A blockchain is virtually anonymous. It contains no information on the user’s offline identity.
Account-based digital money uses an intermediary to govern each transaction.
The intermediary determines validity, disperses funds, and handles the reporting of the exchange.
Account-based digital currency carries large amounts of user’s identifiable information. They are not anonymous.
How Digital Money Differs From Paper Money
Paper money is tangible. You can hold it in your hands. Most know it as the bills and coins we carry (or used to carry) in our pockets.
Digital money lives entirely in cyberspace. It has no physical form.
Some digital money can convert to paper through ATM withdrawals or other means. When converted, it is no longer digital money.

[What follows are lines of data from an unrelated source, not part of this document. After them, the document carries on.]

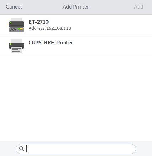Click the ET-2710 network printer icon
Image resolution: width=152 pixels, height=156 pixels.
16,25
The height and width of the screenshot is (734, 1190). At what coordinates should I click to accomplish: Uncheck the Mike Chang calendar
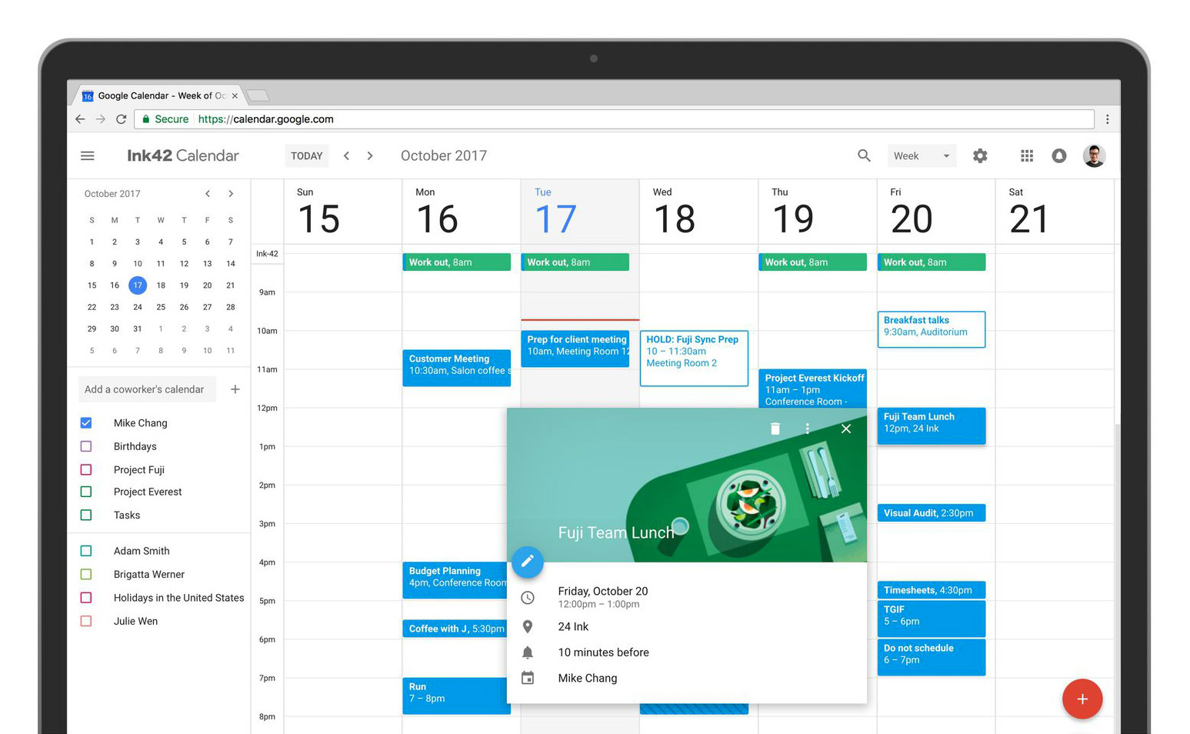86,423
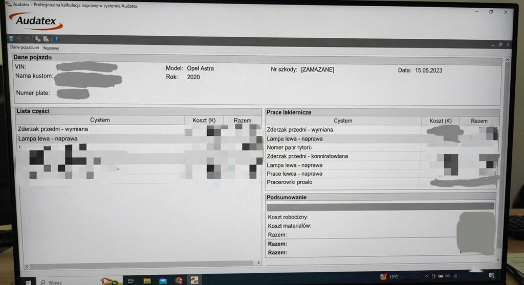This screenshot has width=524, height=285.
Task: Open File Explorer from the taskbar
Action: pos(147,280)

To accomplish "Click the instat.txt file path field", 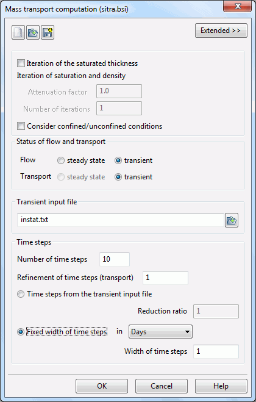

Many see digital money as a safer alternative to paper.
Most digital money uses blockchain technology that is extremely difficult to counterfeit. Transactions across the blockchain lock at completion, and vendors face no threat of false chargebacks.

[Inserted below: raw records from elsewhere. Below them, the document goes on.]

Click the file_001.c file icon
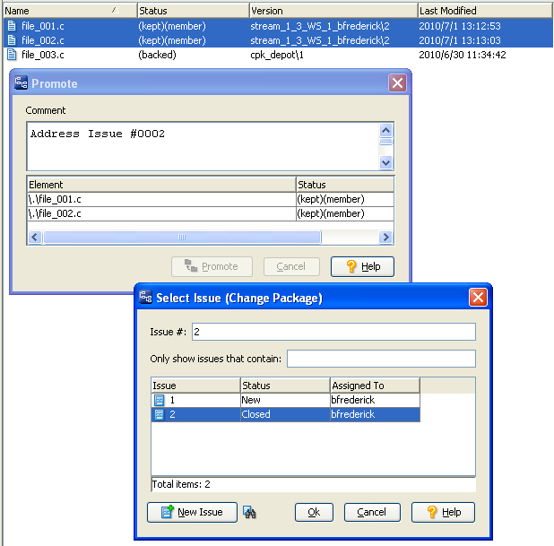554x546 pixels. [11, 27]
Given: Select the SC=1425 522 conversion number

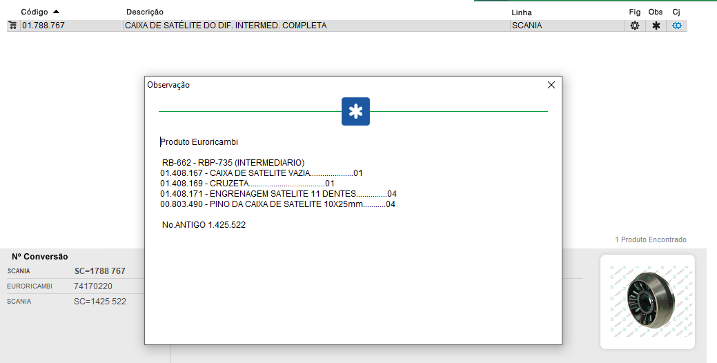Looking at the screenshot, I should coord(99,302).
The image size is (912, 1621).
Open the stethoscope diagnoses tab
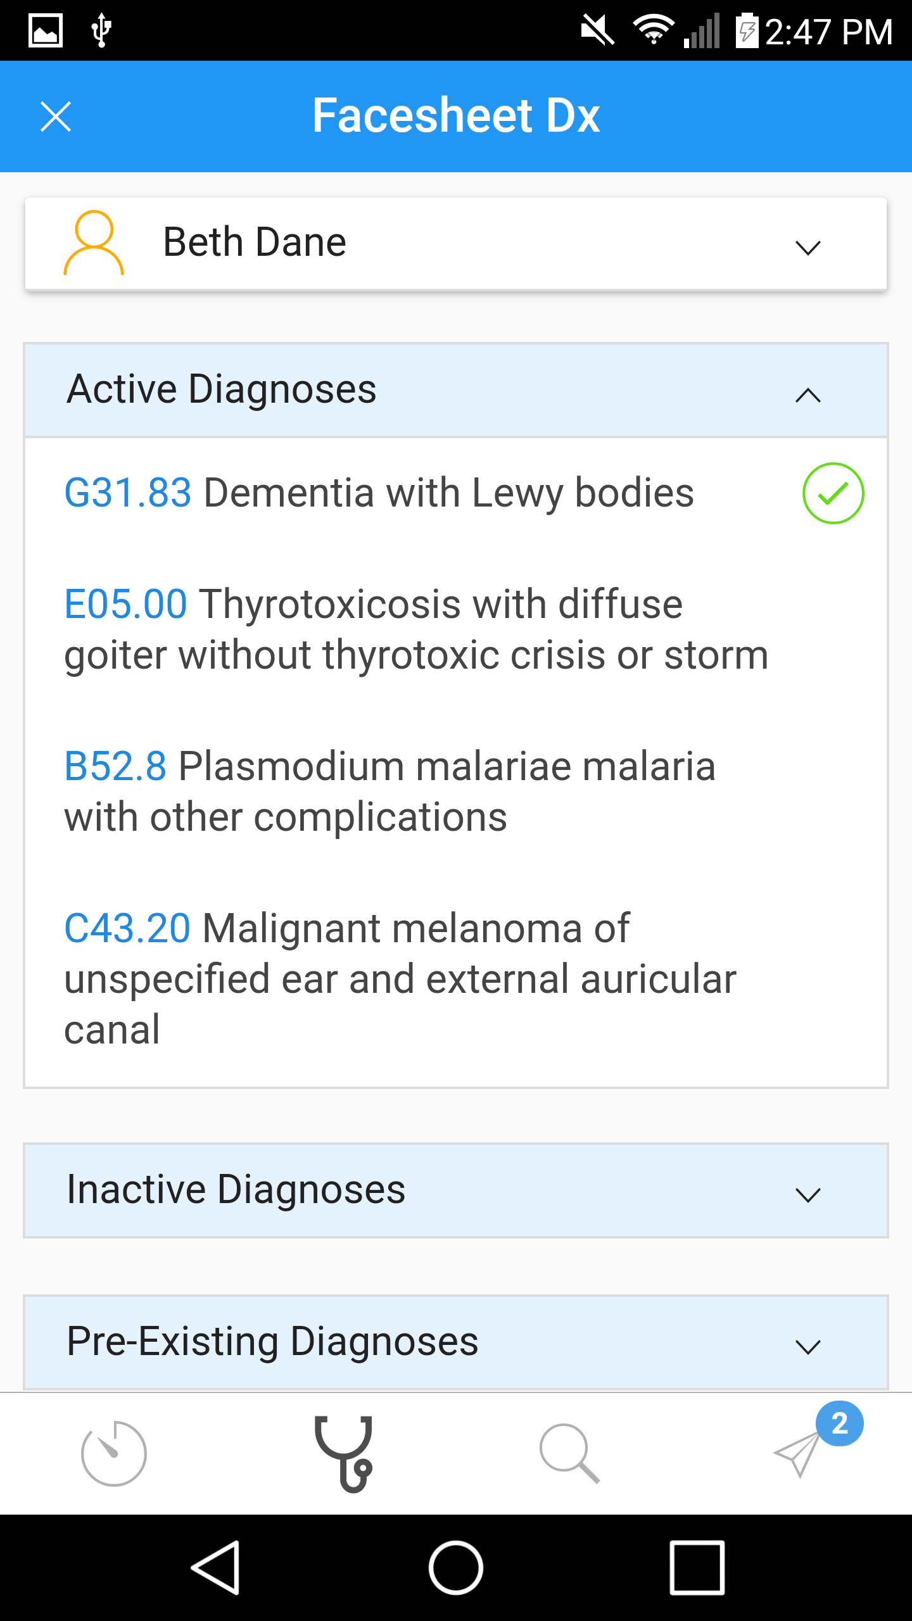pos(343,1453)
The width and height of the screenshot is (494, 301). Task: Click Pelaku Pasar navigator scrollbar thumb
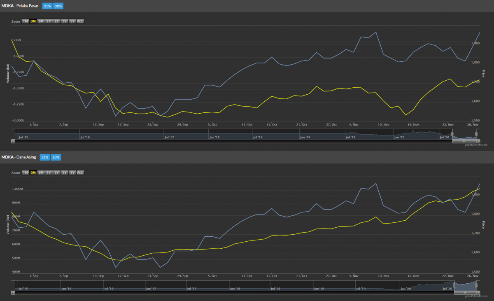(x=464, y=141)
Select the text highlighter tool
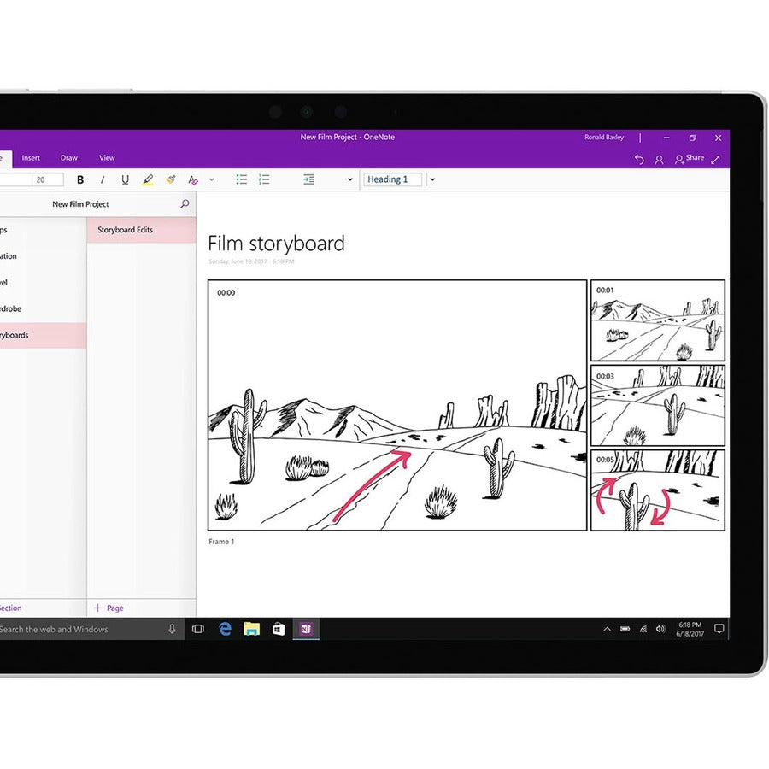 coord(146,179)
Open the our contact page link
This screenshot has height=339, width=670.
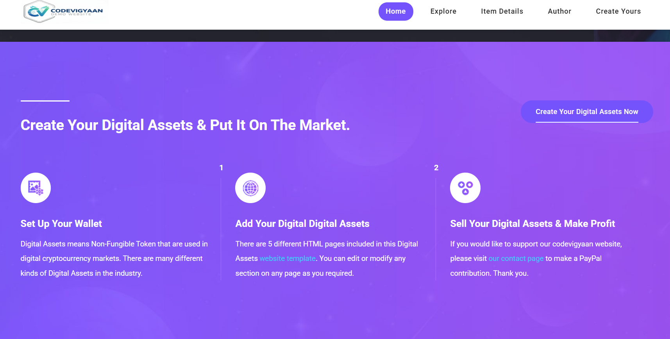click(x=516, y=259)

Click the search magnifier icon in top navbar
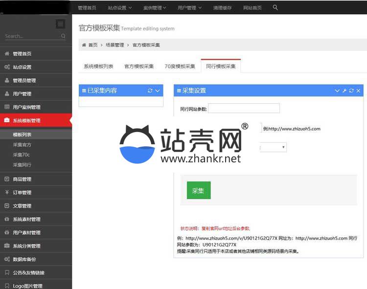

And, as we mentioned above, the blockchain affords a high level of anonymity and does not contain the personal information of the parties involved.
The arms-length completion helps eliminate theft, as no cash changes hands. Each participant owns a unique key to their “wallet.” Without that key, there’s no way to access digital money.
Types of Digital Money
Digital money is probably already a part of your life. Its seamless nature tends not to draw attention, as it helps make life easier.
Some digital money examples are:
- Online bank accounts
- Peer-to-peer payment systems such as Venmo, Cash App
- Direct deposit
Other digital money serves loftier purposes.
Cryptocurrency
You have probably heard of bitcoin, but there are thousands of different cryptocurrencies.
Cryptocurrency is used as a method of payment and as a speculative investment.
Crypto allows fast, decentralized, and anonymous transactions across borders. Its peer-to-peer nature eliminates the need for banks or financial institutions in the process—lowering costs and maintaining privacy.
Many use crypto as an investment vehicle.
The value of a crypto coin—such as bitcoin—fluctuates as supply and demand changes. There is a finite number of bitcoins that can ever be produced. When demand increases, so does the value.
Crypto investing can be very dangerous. It is not heavily regulated and can be quite volatile.
Stablecoins
Stablecoins are a type of cryptocurrency.
A stablecoin is tethered to a specific asset. The value of the crypto stays stable to that asset as the asset increases or decreases in price.
The most common stablecoins link to fiat-based currencies such as the U.S. dollar.
Stablecoins are typically backed by a reserve of their corresponding asset.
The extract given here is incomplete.